According to Smith, her confections are also available on the Zimt website and are coming soon to East Vancouver’s Health on the Drive, but she is looking beyond Canada’s borders for future growth. She’s begun hiring people to help with chocolate-making and packaging.
“I would actually really like to bring it to Asia and Europe, specifically,” she said.
Smith, who graduated from the University of British Columbia last year with a bachelor of commerce degree, started up her business thinking it was “high time” that Vancouver had a local brand of raw chocolate. She decided to make all her products vegan, organic, and fair trade because such ethical issues have been “near and dear” to her for a long time.
As Smith recalled, when she was a tween, she read the back of a lip-balm package and noticed the product hadn’t been tested on animals. From there, she learned about animal rights and eventually went vegan. So, Zimt does not use any animal ingredients, such as cow’s milk and honey, and sweetens its chocolate with diabetic-friendly coconut nectar.

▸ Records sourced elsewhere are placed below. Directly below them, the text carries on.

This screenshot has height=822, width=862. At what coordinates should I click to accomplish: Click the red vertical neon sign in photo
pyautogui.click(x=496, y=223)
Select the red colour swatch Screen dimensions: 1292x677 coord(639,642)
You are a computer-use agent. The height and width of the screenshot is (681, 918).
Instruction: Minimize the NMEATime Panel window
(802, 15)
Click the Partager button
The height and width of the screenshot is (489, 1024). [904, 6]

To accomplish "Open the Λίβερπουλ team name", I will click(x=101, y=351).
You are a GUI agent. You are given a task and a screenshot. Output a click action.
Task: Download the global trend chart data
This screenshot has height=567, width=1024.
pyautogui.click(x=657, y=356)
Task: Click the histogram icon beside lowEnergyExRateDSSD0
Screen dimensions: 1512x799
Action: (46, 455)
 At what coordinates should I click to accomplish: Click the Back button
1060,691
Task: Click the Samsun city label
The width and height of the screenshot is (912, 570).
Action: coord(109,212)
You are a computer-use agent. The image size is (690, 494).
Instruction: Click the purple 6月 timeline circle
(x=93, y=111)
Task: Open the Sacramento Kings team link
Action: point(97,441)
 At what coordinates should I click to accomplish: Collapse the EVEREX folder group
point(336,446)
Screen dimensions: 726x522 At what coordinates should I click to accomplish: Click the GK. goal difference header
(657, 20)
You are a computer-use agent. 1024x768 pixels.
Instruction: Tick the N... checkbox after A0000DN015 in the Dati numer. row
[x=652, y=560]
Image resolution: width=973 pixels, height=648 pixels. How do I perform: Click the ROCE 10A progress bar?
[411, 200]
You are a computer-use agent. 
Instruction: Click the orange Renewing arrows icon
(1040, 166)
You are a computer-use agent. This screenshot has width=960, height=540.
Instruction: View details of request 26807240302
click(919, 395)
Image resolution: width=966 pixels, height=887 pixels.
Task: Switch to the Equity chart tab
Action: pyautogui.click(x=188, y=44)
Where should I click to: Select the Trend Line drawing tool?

“People often don’t know that pure chocolate is vegan,” Smith said. “They always think that it has to have some sort of milk ingredient. But that’s really more of a filler.”
Last year, Zimt was a vendor at Veg Fest Vancouver and the Taste of Health vegetarian fair. Although it’s a “little operation”, Smith noted running Zimt involves working “more than full-time”. But she insisted she’s happy to do it, and is looking forward to expanding her company and product line.
“I really care about the animals, and I want to make sure that anything I do to make money for myself and to offer people is compassionate to everybody,” Smith said.